You have to spend $49 to get free shipping, though. If you buy 2 packs of 40 that'll do it. And when I bought syringes I had a 20% off code, but they don't have any out there right now. I've heard if you email them asking if there's any discounts they may mail you one. I've read websites that mention that they have bad customer service and if an item is out of stock you may never get it. I got all my syringes within a week but an inquiry I sent in earlier to find out if they were in stock was never answered. The price was so good I risked it (I could always file a dispute if I had to) and got them by Friday.

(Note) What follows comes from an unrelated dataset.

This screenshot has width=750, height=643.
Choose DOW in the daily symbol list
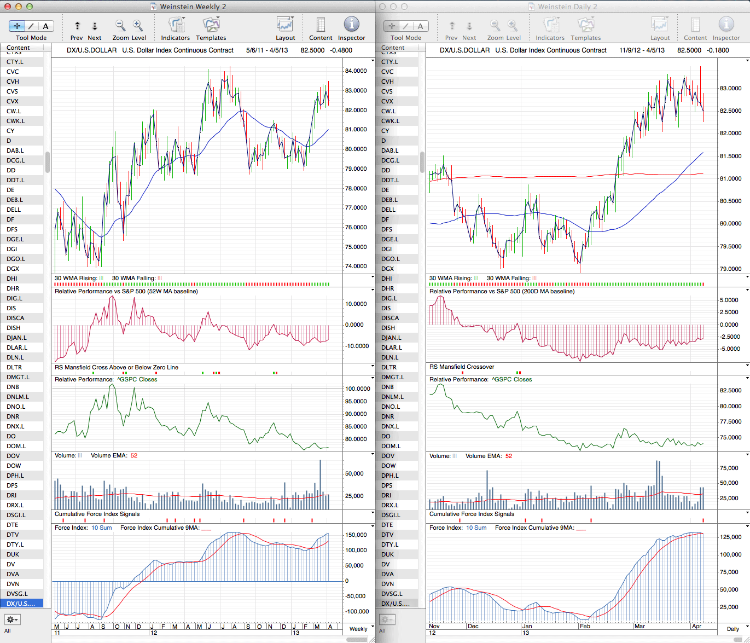coord(388,466)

Their website search is terrible. If you want to find other sizes I suggest on Google:

sitelanetrx.com +"syringe only" +becton +"luer lok" (or +"slip tip")


----------



## dark_onyx1982 (Sep 6, 2011)

I ordered 2 boxes of these on ebay

http://www.ebay.com/itm/280715785416?ssPageName=STRK:MEWNX:IT&_trksid=p3984.m1439.l2649

They hold a shot and a half. The 40cc size is one full shot glass. After paying I did not hear anything for a week, so I emailed them about it. They immediately responded and had them shipped out that day. I had them via fed ex two days later. I am very happy with them.


----------



## Hollowman68 (Sep 2, 2010)

Here is where I buy mine, the price drops if you buy more than 100

They have 1.5oz and 3oz ones. I bought 200 of the 3oz ones!

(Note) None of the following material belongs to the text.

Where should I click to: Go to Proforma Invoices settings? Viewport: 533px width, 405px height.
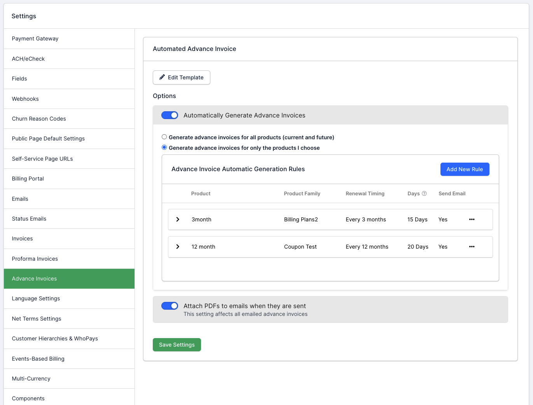tap(35, 259)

http://www.barproducts.com/media/5991b.html


----------



## magen16 (Oct 10, 2006)

I use 20cc syringes every year. My husband is a Veterinarian so we get them through his supplier but look at vet supplies, not human, much cheaper and still sterile...I think we use Monoject brand Luer slip tip....I also wash them and reuse them every year so be sure to put a "used" bucket out for them... 

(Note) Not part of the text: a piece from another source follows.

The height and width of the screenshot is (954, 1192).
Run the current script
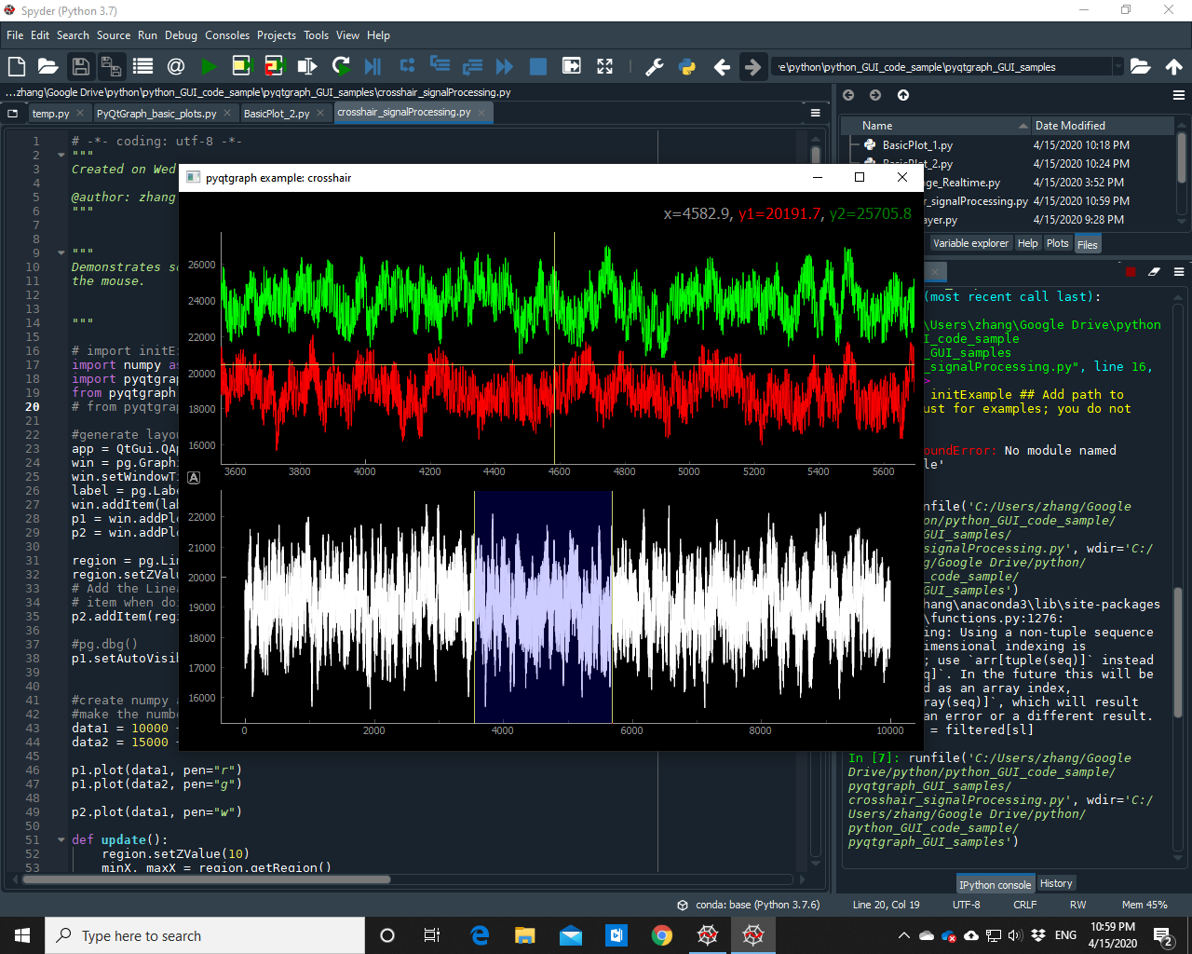coord(209,66)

I make about 250 of them and they go fast!


----------



## lanie077 (Sep 2, 2009)

i just bought some from Amazon for 26.95 for 50 1.5 oz syringes


----------



## HauntedHorror (Aug 8, 2006)

I ordered the 3 oz ones from EZ Inject because they have a wider bore for the jello to come out and they were a good size/price.

Otherwise I'd say look for either feeding syringes or try vet supply companies.


----------



## halloween71 (Apr 22, 2007)

see post below.


----------



## halloween71 (Apr 22, 2007)

Hollowman68 said:


> Here is where I buy mine, the price drops if you buy more than 100
> 
> They have 1.5oz and 3oz ones. I bought 200 of the 3oz ones!
> 
> http://www.barproducts.com/media/5991b.html


Sorry previous post must not have hit quote
I got mine from here.


----------



## HauntedHorror (Aug 8, 2006)

HauntedHorror said:


> I ordered the 3 oz ones from EZ Inject because they have a wider bore for the jello to come out and they were a good size/price.


Actually I would not recommend ordering from them... I ordered mine on Sept 20th and I am still waiting for my syringes!


----------



## yummum29 (Oct 22, 2008)

You might want to check your local dentist/vet. I work at a dental office, and we use many different sizes that would work. If you are friendly with your dentist, I am sure they wouldn't mind ordering extra for you. I have no idea what the cost would be (I don't order) but we buy hundreds at a time , and get a deal on shipping and they are usually at the office within 2 days.


----------